Antibiotic resistance in Mycobacterium tuberculosis alters tolerance to cell wall-targeting inhibitors.
Background: A limited ability to eliminate drug-resistant strains of Mycobacterium tuberculosis is a major contributor to the morbidity of TB. Complicating this problem, little is known about how drug resistance-conferring mutations alter the ability of M. tuberculosis to tolerate antibiotic killing. Here, we investigated if drug-resistant strains of M. tuberculosis have an altered ability to tolerate killing by cell wall-targeting inhibitors.
Methods: Bacterial killing and MIC assays were used to test for antibiotic tolerance and synergy against a panel of drug-resistant M. tuberculosis strains.
Results: Our results demonstrate that vancomycin and thioacetazone exhibit increased killing of diverse drug-resistant strains.
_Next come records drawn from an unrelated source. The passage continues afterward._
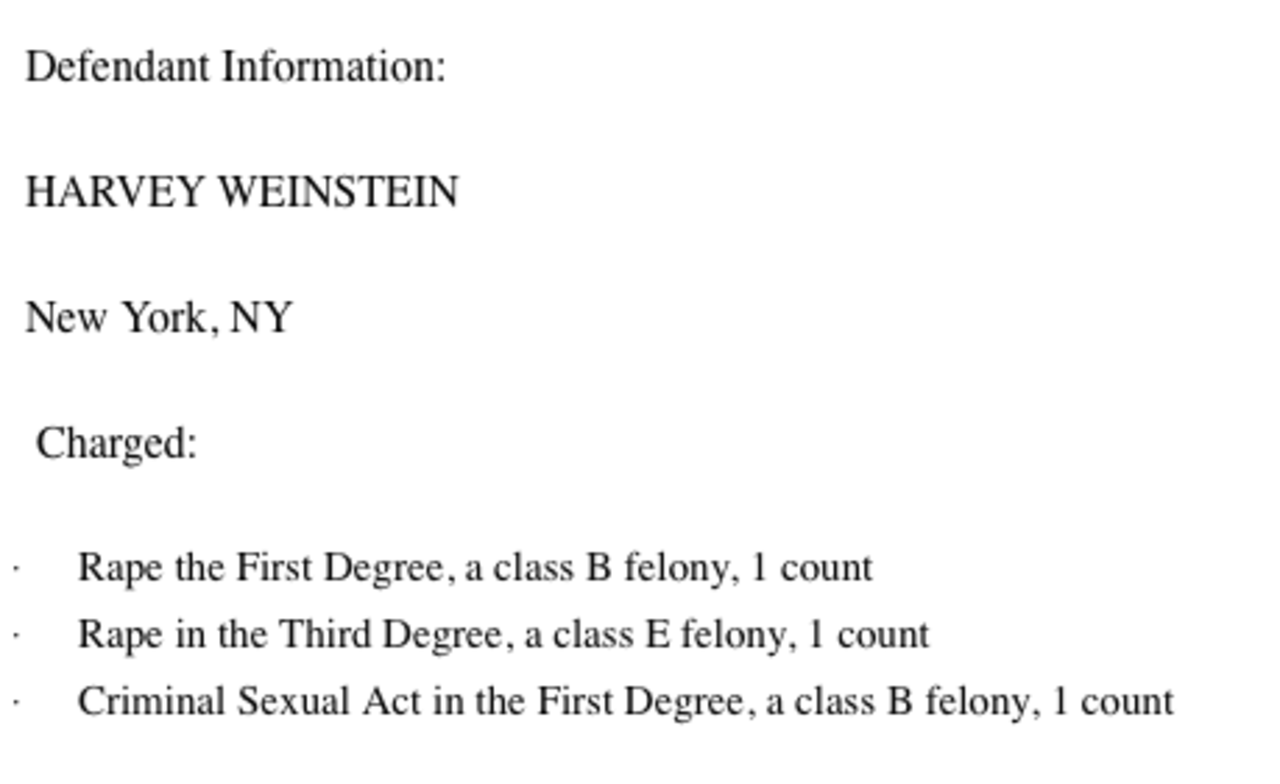The image size is (1280, 784).
Task: Click the first name "HARVEY"
Action: [115, 191]
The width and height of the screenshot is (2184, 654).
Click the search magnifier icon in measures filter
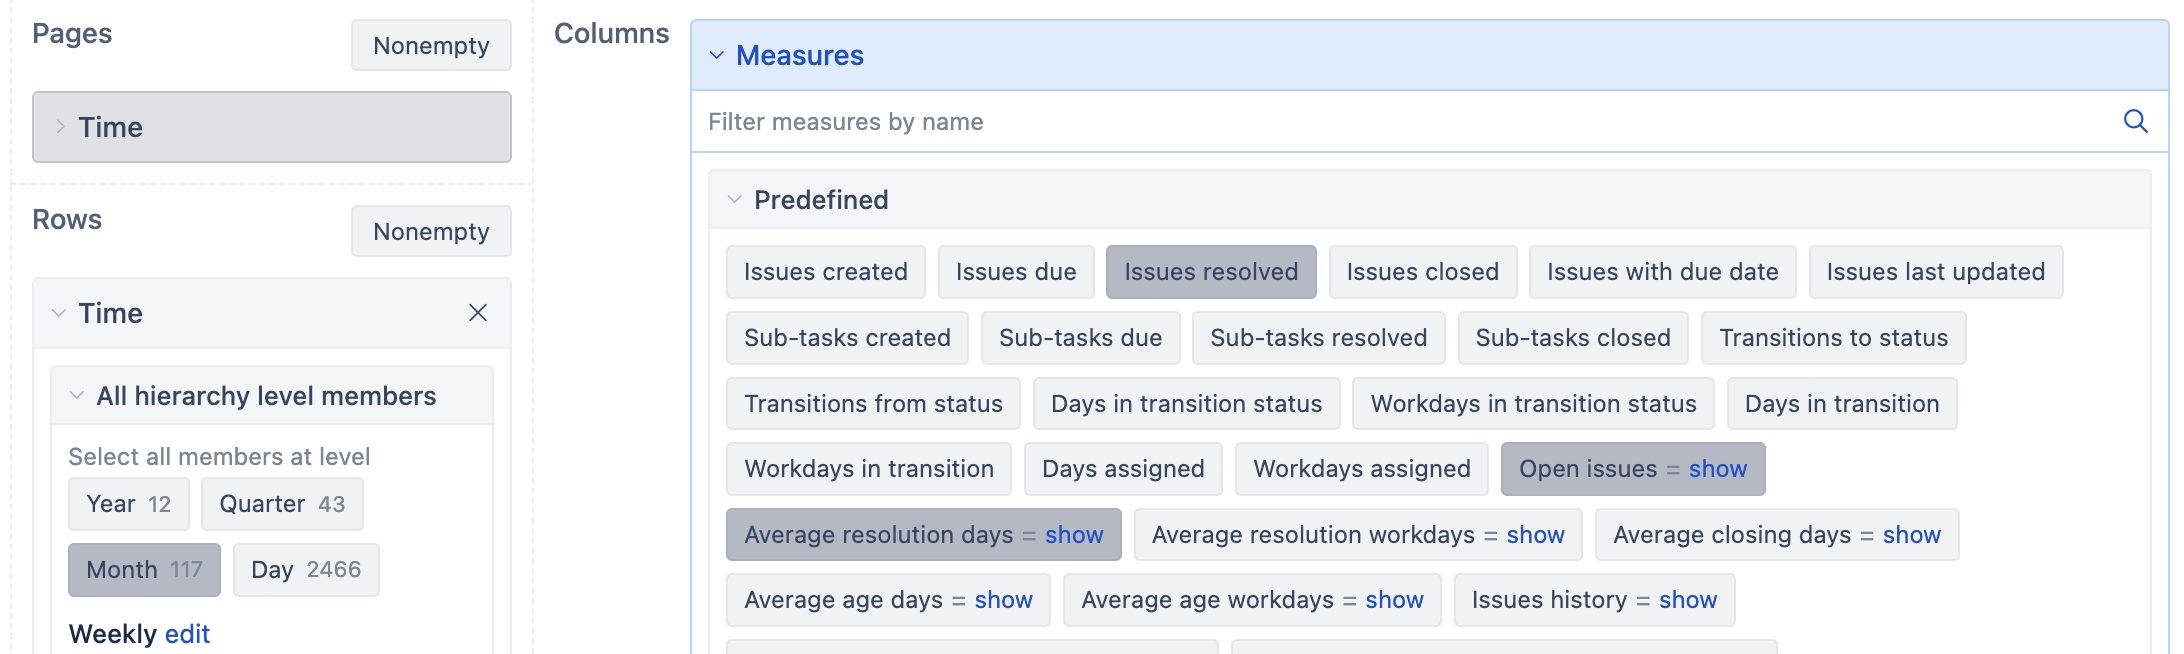point(2135,121)
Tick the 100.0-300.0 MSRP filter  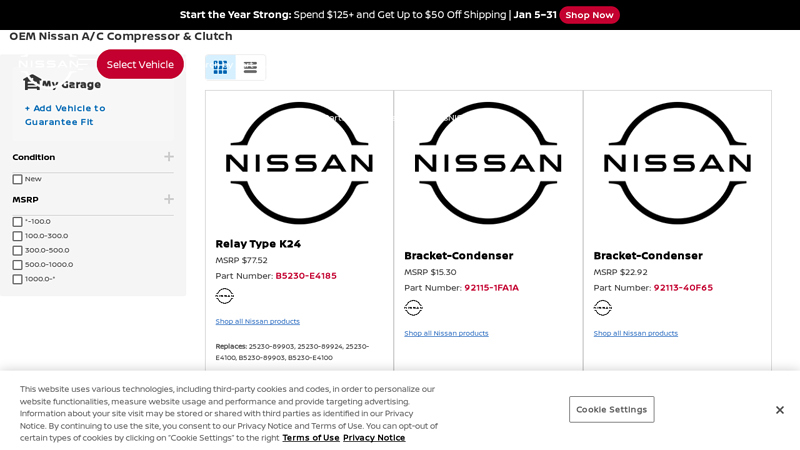18,237
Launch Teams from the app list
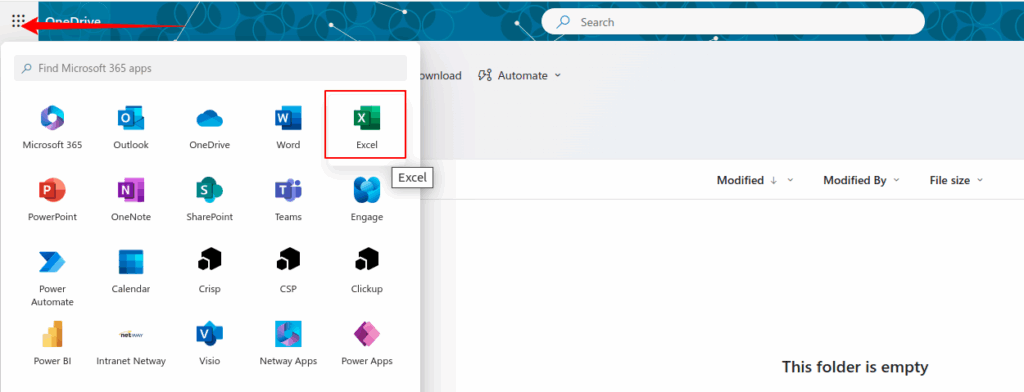Viewport: 1024px width, 392px height. coord(288,199)
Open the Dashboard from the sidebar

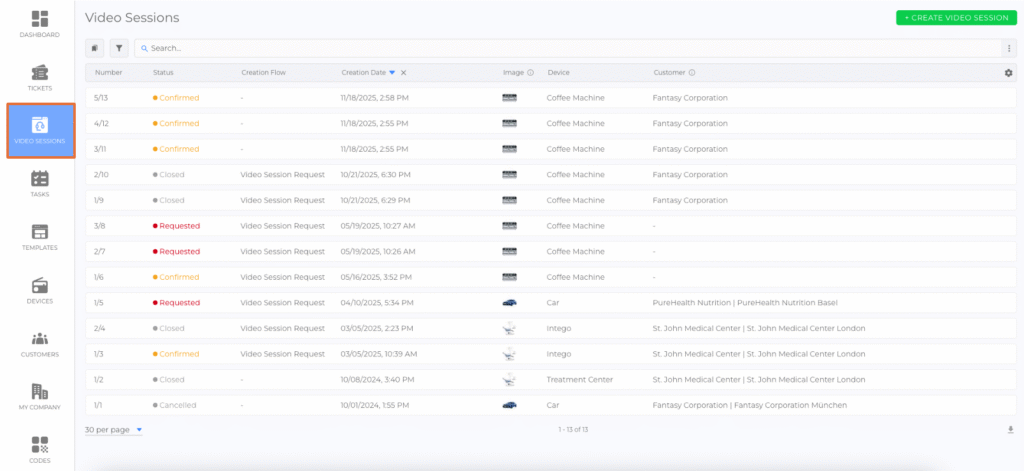tap(40, 24)
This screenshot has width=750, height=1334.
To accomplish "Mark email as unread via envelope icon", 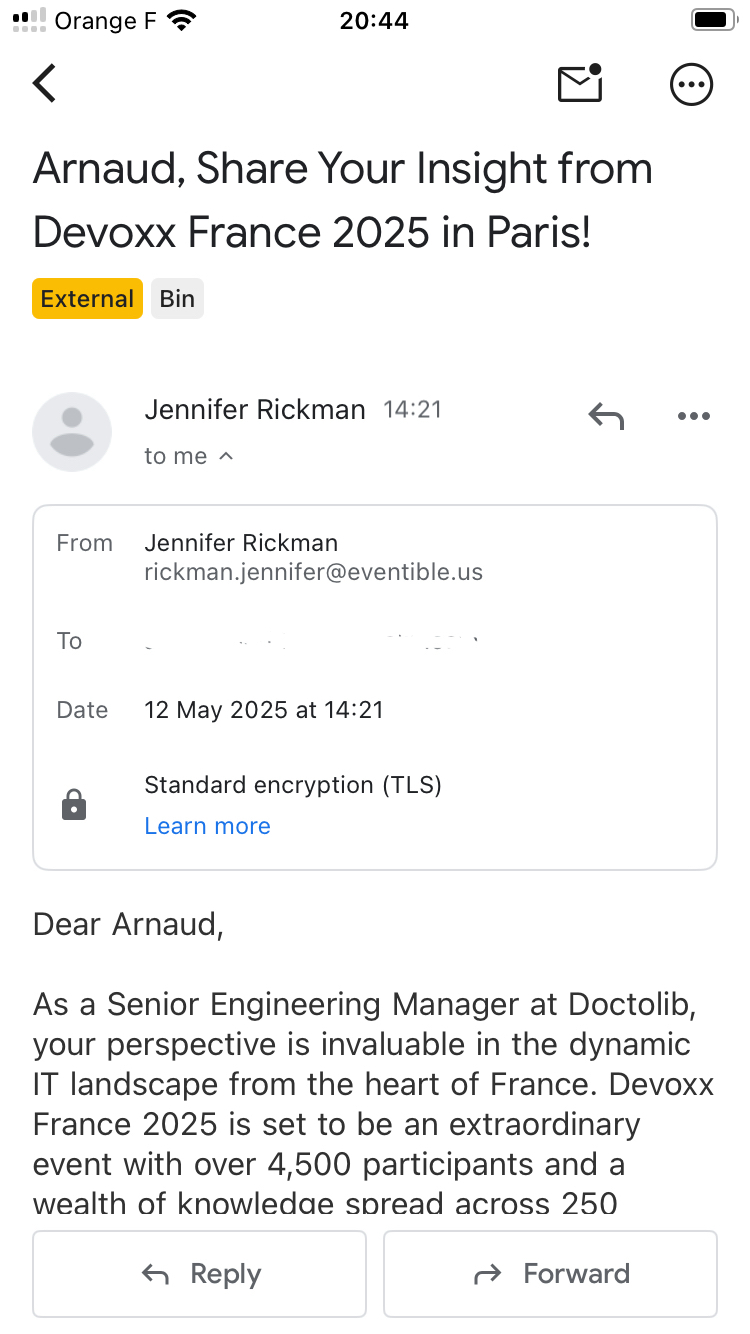I will point(580,84).
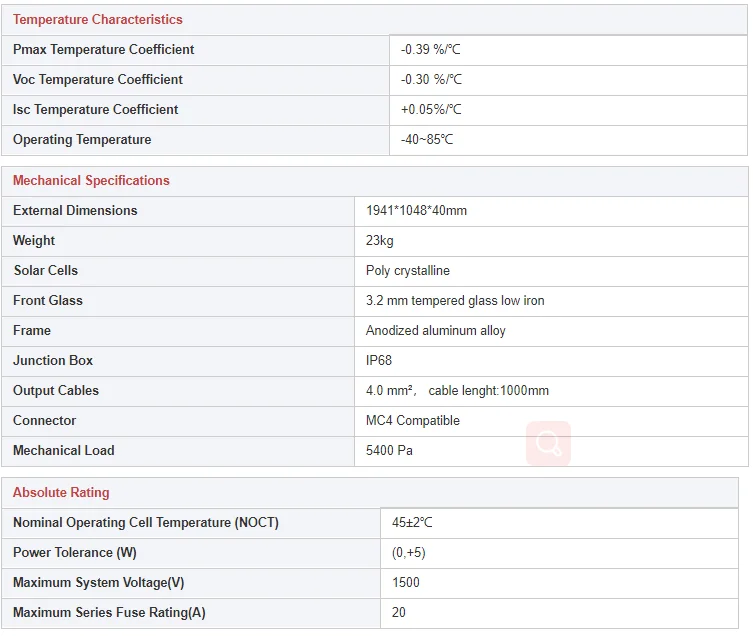This screenshot has height=636, width=753.
Task: Click the Nominal Operating Cell Temperature label
Action: tap(146, 523)
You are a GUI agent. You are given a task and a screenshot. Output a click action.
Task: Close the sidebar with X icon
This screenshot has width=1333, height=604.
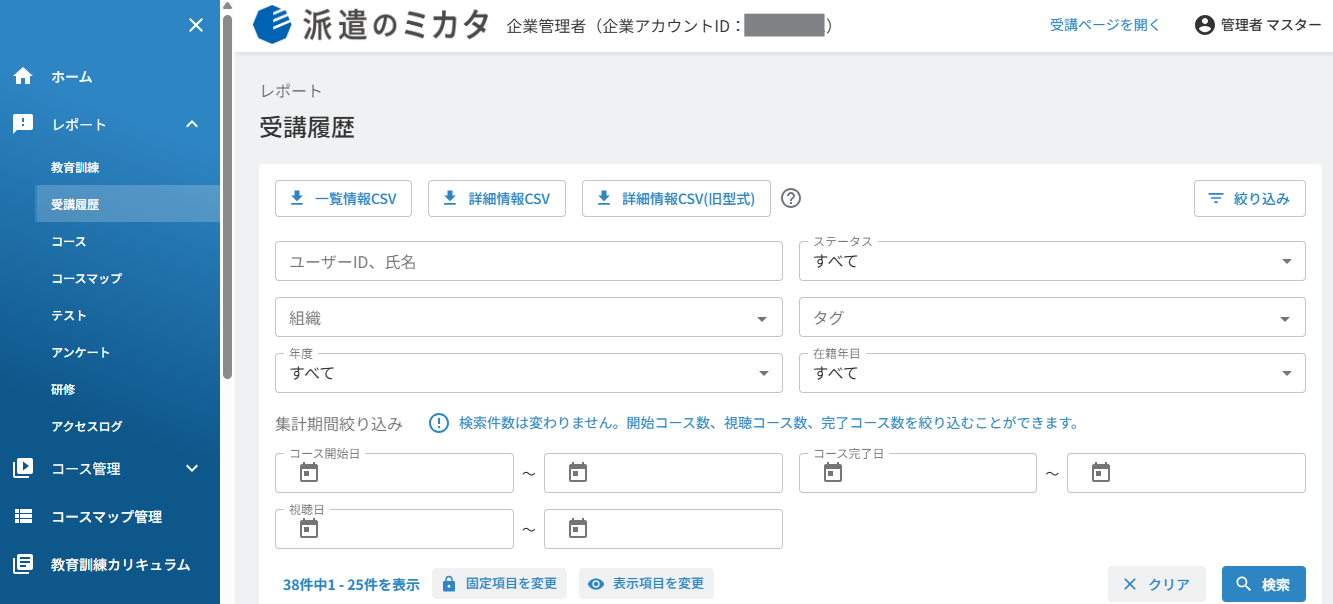196,25

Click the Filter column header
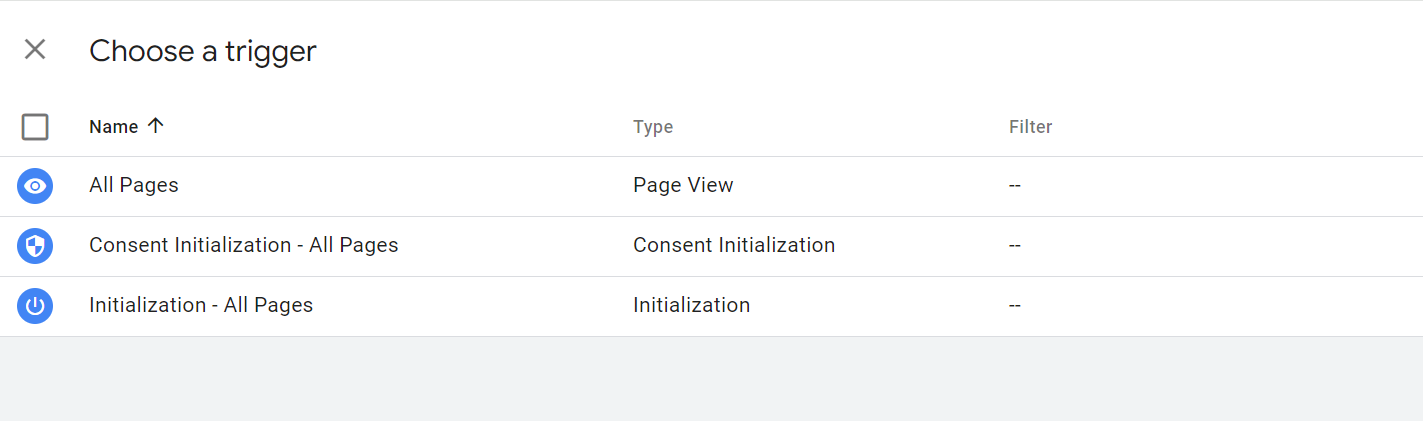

Mutations in mmaA4 and mmpL3 increased vancomycin killing, which was consistent with vancomycin synergizing with thioacetazone and MmpL3-targeting inhibitors. In contrast, mutations in the mce1 operon conferred tolerance to vancomycin.
Conclusions: Overall, this work demonstrates how drug-resistant strains experience perturbations in cell-wall production that alters their tolerance to killing by cell wall-targeting inhibitors.